Furthermore, to assess whether this immunosuppressive network was induced in response to tumour, we analysed gene expression data derived from normal brain tissue(Supporting information, Fig.). Microglia/macrophages (the only cell population in the normal brain expressing PTPRC/CD45) constitutively express several immunosuppressive genes, including immune checkpoints V‐set immunoregulatory receptor (VSIR) and HAVCR2 and checkpoint ligands LGALS9, CD274 and PDCD1LG2. Some components of the immunosuppressive network found in brain tumours are therefore present in the healthy brain. 33 S4

We have previously used tumour transcriptome data to cluster melanoma patients according to their immune cell infiltrate 14. This approach identified six CICs, with one cluster enriched in cytotoxic cells (CIC2) and another (CIC4) having low immune infiltrates and significantly worse survival 14. We used this approach to classify GBM transcriptome data (from TCGA) and, like the situation in melanoma, the cohort of 154 patients clustered into the six CICs (Fig. 4a), with two main clusters CIC2 (high immune infiltrate) and CIC4 (low immune infiltrate). We found that CIC2 was significantly enriched for tumours of the mesenchymal subtype 34 (Supporting information, Table S2) that has been previously shown to have prolonged survival 21. However, unlike melanoma 14, immune infiltration (reflected in the CIC clusters) was not associated with significant differences in survival in GBM (Supporting information, Fig. S5). There was also no significant difference in mutation burden, a surrogate of neoantigen load reflecting immunogenicity 8, 9, between CIC2 and CIC4 in GBM (Fig. 4b). These data demonstrate that patients can be stratified based on the immune infiltrate but that, unlike melanoma, this stratification has no effect on patient outcomes under the conditions of treatment currently employed.
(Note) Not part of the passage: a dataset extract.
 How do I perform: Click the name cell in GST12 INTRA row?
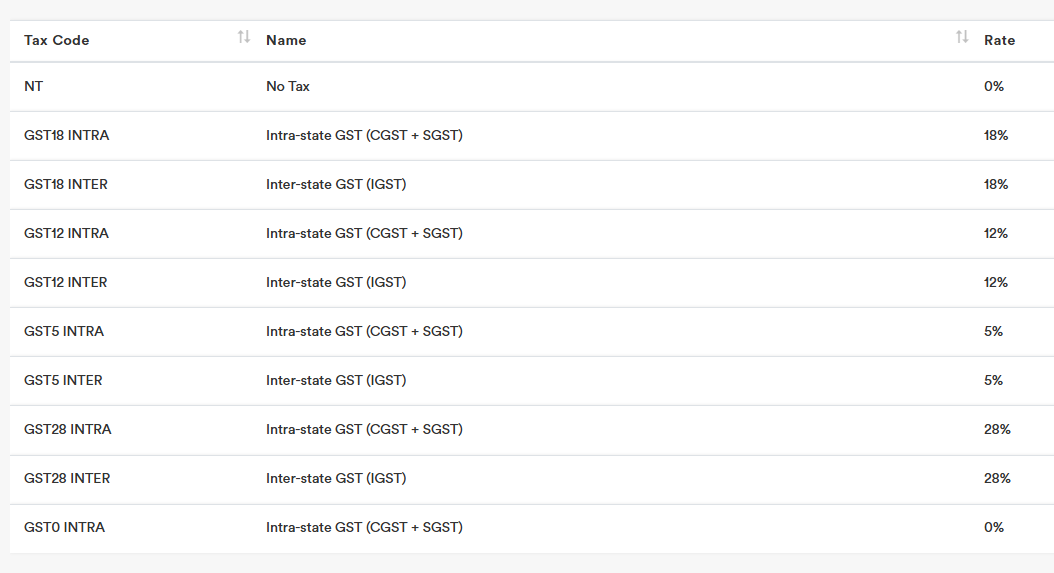(364, 234)
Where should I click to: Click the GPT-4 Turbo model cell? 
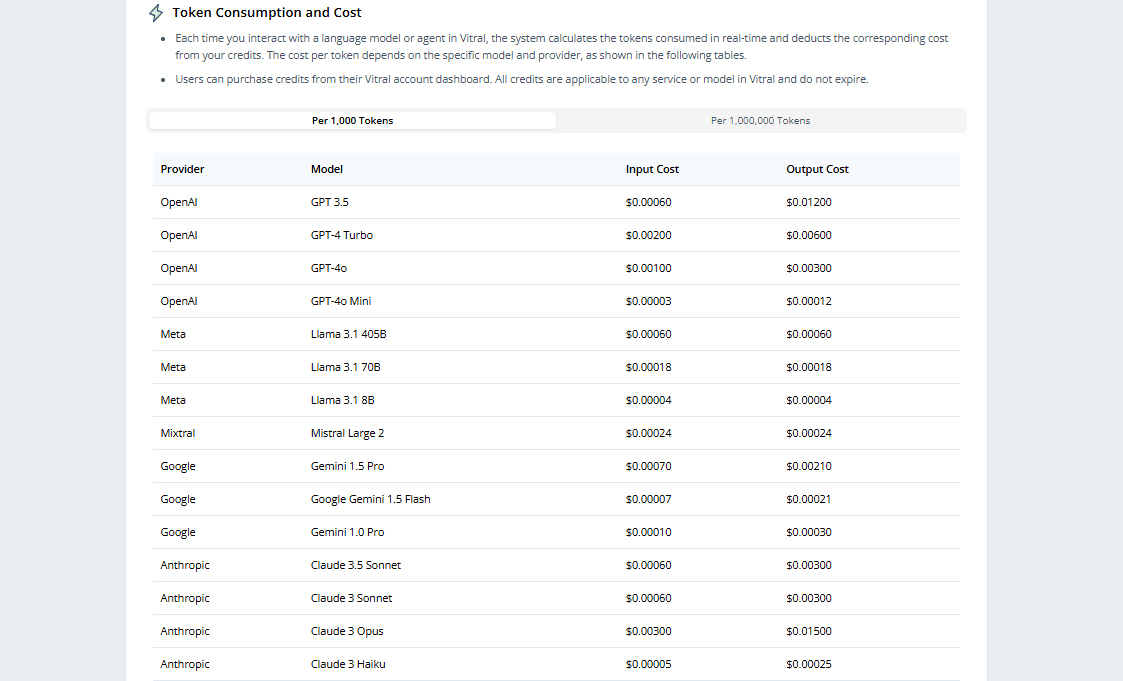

Immune activation induces feedback inhibitory pathways, including the expression of immune checkpoint molecules, and we therefore attempted to use the expression of genes in these pathways to understand the immune environment within the GBM CIC clusters. To do this we compared expression of anti‐tumour effector functions and immunomodulatory genes in CIC2 and CIC4. Expression of the granzyme B (GZMB) and interferon (IFN)‐γ genes were significantly higher in CIC2 than CIC4, consistent with the increased infiltration of cytotoxic T cells and NK cells (Fig. 4c). Furthermore, genes encoding immune checkpoint molecules (CTLA‐4, PDCD1, HAVCR2, BTLA and VSIR), their ligands (PDCD1LG2, LGALS9) and forkhead box protein 3 (FoxP3) were also expressed at significantly higher levels in CIC2 than CIC4 (Fig. 4d), as were genes encoding soluble mediators of immunosuppression such IL‐10, TGF‐β1 and IDO1 (Fig. 4e). To confirm this we used microarray data from the REMBRANDT study 17 and GZMA gene expression as a simple surrogate for immune infiltration 35. This analysis confirmed the significantly higher expression of multiple immunosuppressive functions in patients with increased expression of anti‐tumour effector functions (Supporting information, Fig. S6). Collectively, these data drive our understanding of the GBM immune microenvironment, demonstrating a spectrum of immune infiltration, functionally compromised by an active immune‐inhibitory network.